» **Entries for locating text and elements**
<<<<
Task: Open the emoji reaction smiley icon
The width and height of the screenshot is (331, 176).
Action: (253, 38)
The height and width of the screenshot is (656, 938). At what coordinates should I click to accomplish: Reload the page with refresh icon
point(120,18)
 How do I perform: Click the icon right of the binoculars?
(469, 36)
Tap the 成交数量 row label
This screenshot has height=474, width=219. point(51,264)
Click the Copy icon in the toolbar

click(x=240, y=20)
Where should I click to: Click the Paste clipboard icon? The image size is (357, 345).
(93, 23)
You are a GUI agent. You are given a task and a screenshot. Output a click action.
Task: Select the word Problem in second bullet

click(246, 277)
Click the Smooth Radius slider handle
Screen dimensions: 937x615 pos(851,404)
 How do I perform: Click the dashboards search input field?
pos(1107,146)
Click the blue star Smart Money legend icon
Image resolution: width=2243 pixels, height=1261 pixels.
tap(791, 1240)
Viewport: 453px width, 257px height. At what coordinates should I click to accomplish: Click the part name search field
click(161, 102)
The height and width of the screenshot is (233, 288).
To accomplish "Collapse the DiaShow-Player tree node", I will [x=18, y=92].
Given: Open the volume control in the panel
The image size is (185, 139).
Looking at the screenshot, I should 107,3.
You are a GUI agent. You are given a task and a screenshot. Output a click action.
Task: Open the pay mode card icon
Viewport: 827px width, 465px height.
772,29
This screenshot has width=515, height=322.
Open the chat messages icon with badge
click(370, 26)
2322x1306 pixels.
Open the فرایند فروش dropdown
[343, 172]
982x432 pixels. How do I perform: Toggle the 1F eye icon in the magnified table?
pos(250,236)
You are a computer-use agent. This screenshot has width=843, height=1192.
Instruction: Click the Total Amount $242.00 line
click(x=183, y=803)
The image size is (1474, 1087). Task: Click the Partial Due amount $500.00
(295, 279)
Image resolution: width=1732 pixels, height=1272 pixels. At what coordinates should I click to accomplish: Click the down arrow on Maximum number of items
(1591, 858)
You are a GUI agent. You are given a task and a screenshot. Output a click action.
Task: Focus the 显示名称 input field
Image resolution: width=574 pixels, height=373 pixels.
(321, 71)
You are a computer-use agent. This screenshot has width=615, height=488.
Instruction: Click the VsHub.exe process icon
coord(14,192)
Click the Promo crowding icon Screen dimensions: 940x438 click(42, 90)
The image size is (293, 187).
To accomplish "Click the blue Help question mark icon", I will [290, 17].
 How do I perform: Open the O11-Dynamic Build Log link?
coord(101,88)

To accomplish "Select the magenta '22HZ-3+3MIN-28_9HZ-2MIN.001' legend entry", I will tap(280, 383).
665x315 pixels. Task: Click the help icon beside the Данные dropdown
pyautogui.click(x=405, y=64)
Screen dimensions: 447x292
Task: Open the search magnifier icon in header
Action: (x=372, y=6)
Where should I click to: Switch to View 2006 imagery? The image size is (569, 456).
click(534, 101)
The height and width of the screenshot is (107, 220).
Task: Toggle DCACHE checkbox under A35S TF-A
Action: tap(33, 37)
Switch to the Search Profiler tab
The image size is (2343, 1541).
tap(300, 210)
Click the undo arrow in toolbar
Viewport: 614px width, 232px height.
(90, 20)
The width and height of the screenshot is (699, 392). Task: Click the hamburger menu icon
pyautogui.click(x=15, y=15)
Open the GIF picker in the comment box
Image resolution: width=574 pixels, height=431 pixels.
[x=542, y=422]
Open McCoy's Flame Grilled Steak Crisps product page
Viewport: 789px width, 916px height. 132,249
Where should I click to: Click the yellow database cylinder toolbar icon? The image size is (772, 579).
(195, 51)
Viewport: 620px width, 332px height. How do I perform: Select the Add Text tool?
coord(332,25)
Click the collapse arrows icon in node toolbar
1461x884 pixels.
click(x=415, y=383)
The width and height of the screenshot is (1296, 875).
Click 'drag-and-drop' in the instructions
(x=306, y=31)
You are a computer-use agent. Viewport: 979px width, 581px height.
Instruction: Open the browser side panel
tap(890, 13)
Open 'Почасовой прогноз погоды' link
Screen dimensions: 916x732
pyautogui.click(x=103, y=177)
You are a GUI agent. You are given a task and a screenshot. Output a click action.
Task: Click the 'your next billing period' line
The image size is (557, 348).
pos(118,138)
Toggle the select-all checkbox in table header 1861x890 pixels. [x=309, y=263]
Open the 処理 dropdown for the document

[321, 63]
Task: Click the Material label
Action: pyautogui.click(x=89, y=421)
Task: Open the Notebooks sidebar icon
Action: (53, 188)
>>>>
» **Task goal**
Reproduce the records without changes, starting at the line that contains "Where should I click to: Switch" and ending at the last line of the records.

» **Full solution**
Where should I click to: Switch to View 2006 imagery? The image size is (569, 456).
click(534, 101)
The height and width of the screenshot is (107, 220).
Task: Toggle DCACHE checkbox under A35S TF-A
Action: tap(33, 37)
Switch to the Search Profiler tab
The image size is (2343, 1541).
tap(300, 210)
Click the undo arrow in toolbar
Viewport: 614px width, 232px height.
(90, 20)
The width and height of the screenshot is (699, 392). Task: Click the hamburger menu icon
pyautogui.click(x=15, y=15)
Open the GIF picker in the comment box
Image resolution: width=574 pixels, height=431 pixels.
[x=542, y=422]
Open McCoy's Flame Grilled Steak Crisps product page
Viewport: 789px width, 916px height. 132,249
Where should I click to: Click the yellow database cylinder toolbar icon? The image size is (772, 579).
(195, 51)
Viewport: 620px width, 332px height. How do I perform: Select the Add Text tool?
coord(332,25)
Click the collapse arrows icon in node toolbar
1461x884 pixels.
click(x=415, y=383)
The width and height of the screenshot is (1296, 875).
Click 'drag-and-drop' in the instructions
(x=306, y=31)
You are a computer-use agent. Viewport: 979px width, 581px height.
Instruction: Open the browser side panel
tap(890, 13)
Open 'Почасовой прогноз погоды' link
Screen dimensions: 916x732
pyautogui.click(x=103, y=177)
You are a GUI agent. You are given a task and a screenshot. Output a click action.
Task: Click the 'your next billing period' line
The image size is (557, 348).
pos(118,138)
Toggle the select-all checkbox in table header 1861x890 pixels. [x=309, y=263]
Open the 処理 dropdown for the document

[321, 63]
Task: Click the Material label
Action: pyautogui.click(x=89, y=421)
Task: Open the Notebooks sidebar icon
Action: (53, 188)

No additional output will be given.